Collected data
----------------
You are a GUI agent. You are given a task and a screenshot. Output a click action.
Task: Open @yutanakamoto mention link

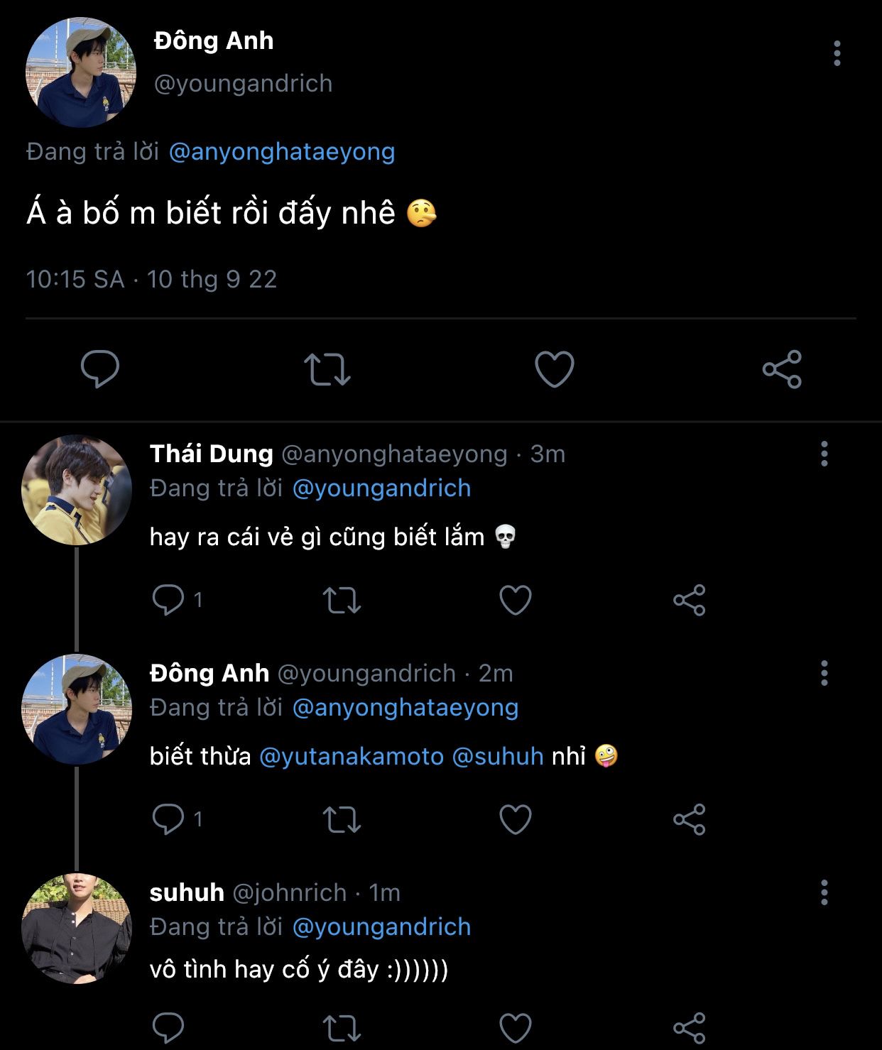[x=352, y=757]
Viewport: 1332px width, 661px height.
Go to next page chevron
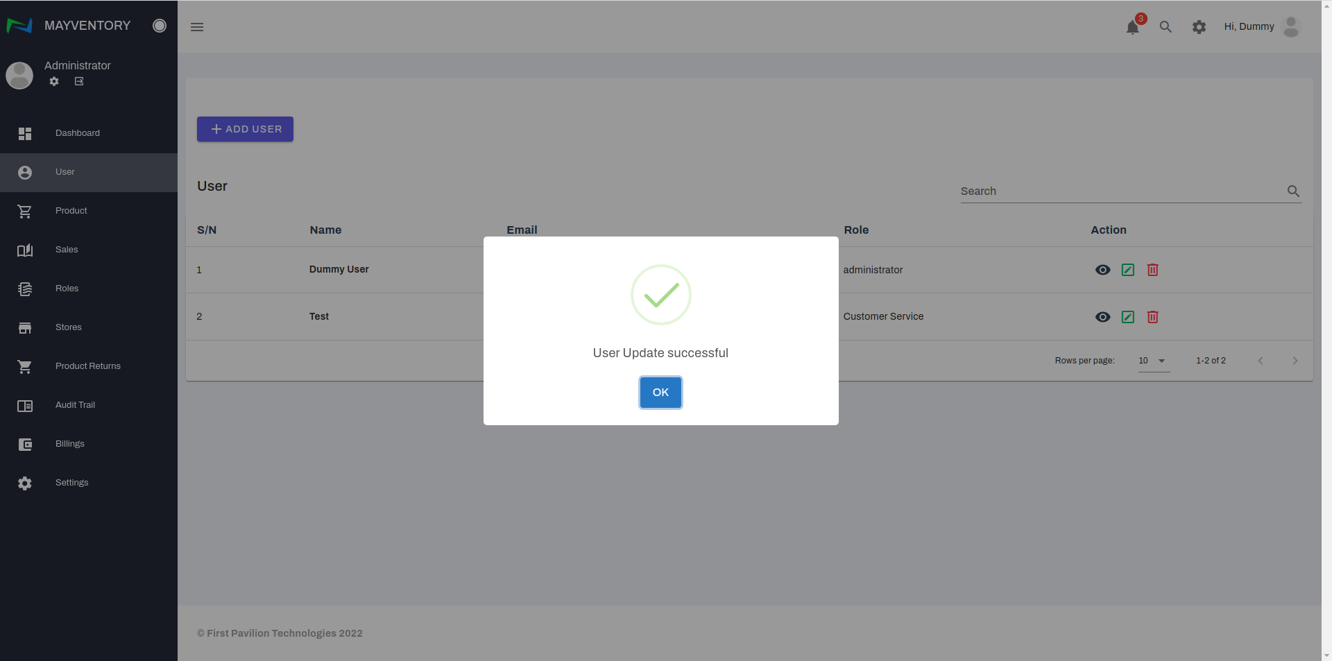[1295, 361]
----------------
# ACTION ITEM:
Every line above must appear in the answer unchanged, and no picture may appear in it.

# YOUR SOLUTION:
You are a GUI agent. You are given a task and a screenshot. Output a click action.
Task: Open @yutanakamoto mention link

[x=352, y=757]
Viewport: 1332px width, 661px height.
Go to next page chevron
[1295, 361]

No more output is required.